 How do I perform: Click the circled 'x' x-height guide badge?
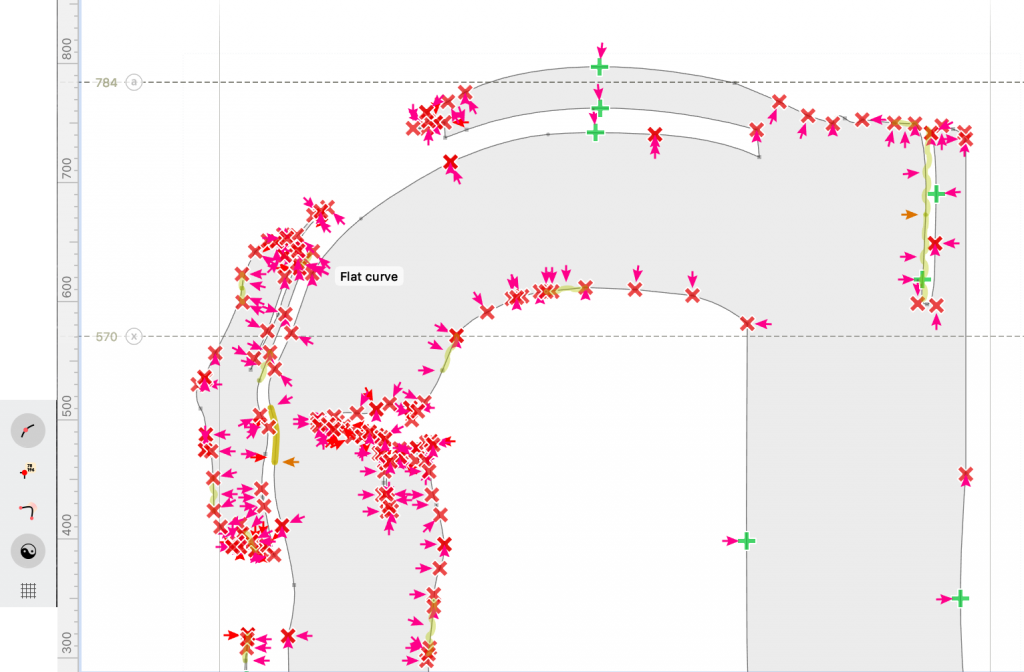(134, 336)
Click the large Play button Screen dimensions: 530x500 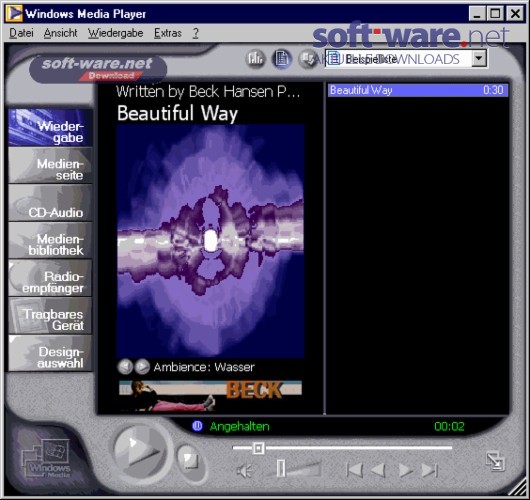pyautogui.click(x=139, y=451)
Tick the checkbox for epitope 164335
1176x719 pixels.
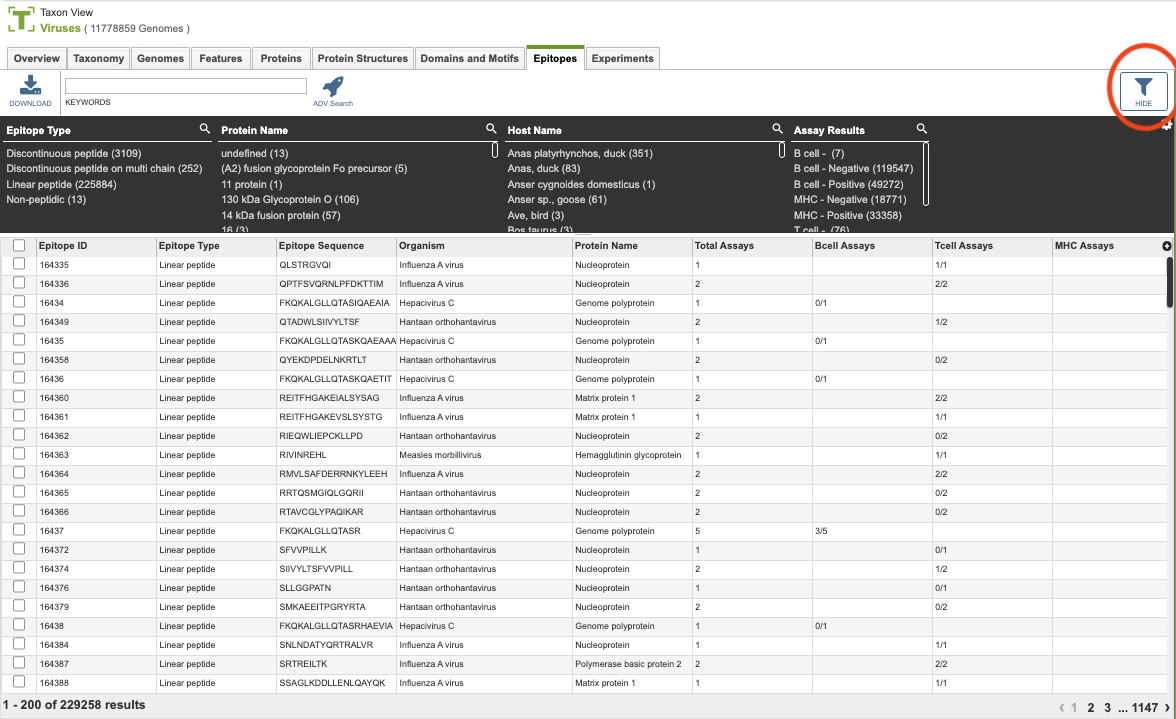[19, 264]
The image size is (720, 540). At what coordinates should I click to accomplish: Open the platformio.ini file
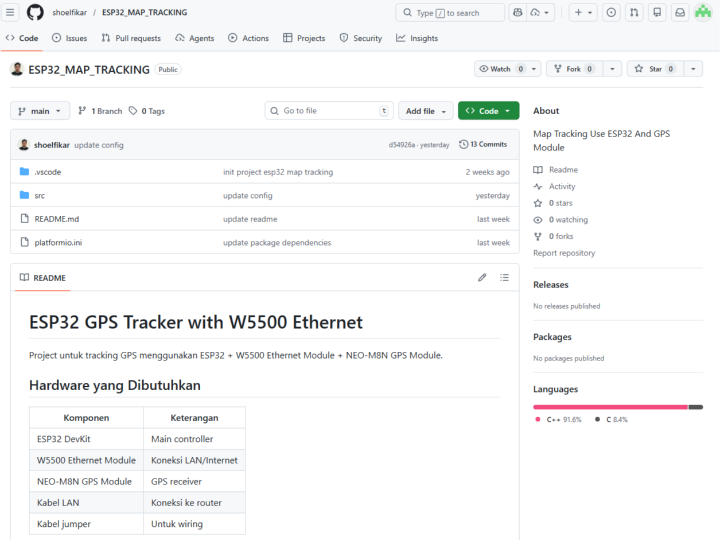point(56,242)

•••••

▸ **YOUR TASK**: Only the lines from the one that contains "1176x719 pixels." through the last line of the records may appear in the answer, retyped exactly and with no pictures.

▸ **RESPONSE**:
1176x719 pixels.
[19, 264]
The image size is (720, 540). At what coordinates should I click to accomplish: Open the platformio.ini file
point(56,242)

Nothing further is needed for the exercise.